By the early 1530s Dr. Martin Luther had taught concerning the nature of the ministry and the call of pastors in various writings.  Additionally, Lutherans explicitly stated their position on the Office of the Holy Ministry in the Augsburg Confession and its Apology. Simply put, Dr. Luther and the first Lutherans asserted that no one should be preaching publicly without a proper call. [Luther on Office of the Ministry] From the beginning of the Reformation, the Lutherans also had to deal with those who believed they had a direct call from God or some special revelation.  Dr. Luther referred to those individuals as the Enthusiasts. [On the Enthusiasts]

However, Luther also pointed out the false teachers would often arise from among rightly-called pastors.    In the early 1530s, when teaching on Matthew 7:15, Dr. Luther wrote a pastor’s legitimate call does not “guarantee that people have to believe him, as though he could not be a scoundrel in the ministry.  It is not unusual in the world for villains and rascals to occupy every office and station in society and to abuse it.”  Although these preachers hold the proper office, they may become wolves through false teaching.  Therefore, Christians must hold them accountable to the teaching of Holy Scripture. [Luther, Sermon on the Mount, Luther’s Works, vol. 21, p. 251].

In his lectures on Galatians 5:25-26 (published in 1535), Dr. Luther warned preachers against the sin of vainglory.  While legitimate preachers may fall into this vice, Luther stated that the devil sends false preachers to stir up trouble in the church.  However, these false teachers deceive others masterfully as Luther argued:

“the art and skill of the servants of Satan is such that among their followers they not only know how to simulate love, concord, humility, and other fruits of the Spirit; but they also praise one another, give preference to others to themselves, and say that others are better than they…Nevertheless, they are actually extremely eager for vainglory, doing everything to gain more respect and praise among men than others have.  In short, they ‘imagine that godliness is a means of gain’ (I Tim. 6:5) and that the ministry of the Word was committed to them to make them famous” [LW 27:99] {Emphasis added}.

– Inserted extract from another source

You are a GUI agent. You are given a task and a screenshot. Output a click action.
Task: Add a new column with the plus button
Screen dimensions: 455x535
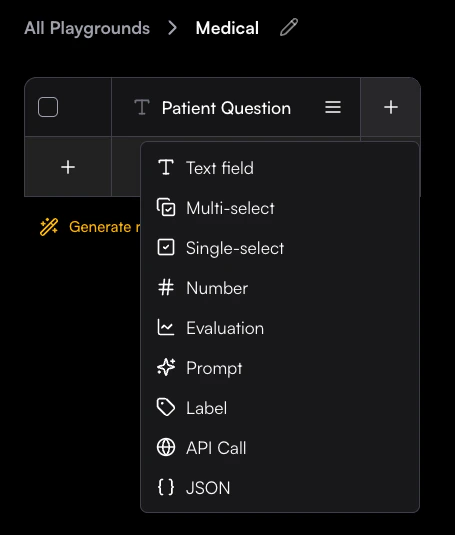391,107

Notice in Dr. Luther’s description that false teachers pretend to be godly with the intention to deceive.  Their goals are fame, riches, and power.  They mimic the words and actions of true preachers, but their words and actions are a ruse.  These false preachers boast of the Spirit and divine teaching, but they enter the congregation without a call in order to manipulate others to follow them [LW 27:100].

In 1539, Luther discussed how false teachers had deceived Christians in the past.  In this case, he described how various monastic sects had arisen in the Middle Ages.  Luther compared these false preachers to screech owls used to trap other birds:

“The world wants to be fooled. If you wish to catch many robins and other birds, you must place an owl or a screech owl on the trap or lime-rod, and you will succeed. Similarly, when the devil wants to trap Christians, he must put on a cowl, or (as Christ calls it) a sour, hypocritical expression [Matt. 6:16]. Thus we stand in greater awe of such owls and screech owls than of the true suffering, blood, wounds, death, and resurrection, which we see and hear of in Christ, our Lord, endured because of our sin. So we fall, in throngs and with all our might, away from our Christian faith and into the new holiness, that is, into the devil’s trap and lime-rod” [Martin Luther, On the Councils and the Church, LW 41:127] {Emphasis added}.

When I read this text, it reminded me of a mockingbird.  These birds adeptly mimic the sounds of other birds and other animals. Borrowing from Luther’s analogy, we might understand false teachers as spiritual mockingbirds who mimic the true teaching of the Gospel, but only attract other birds to be trapped in false doctrine.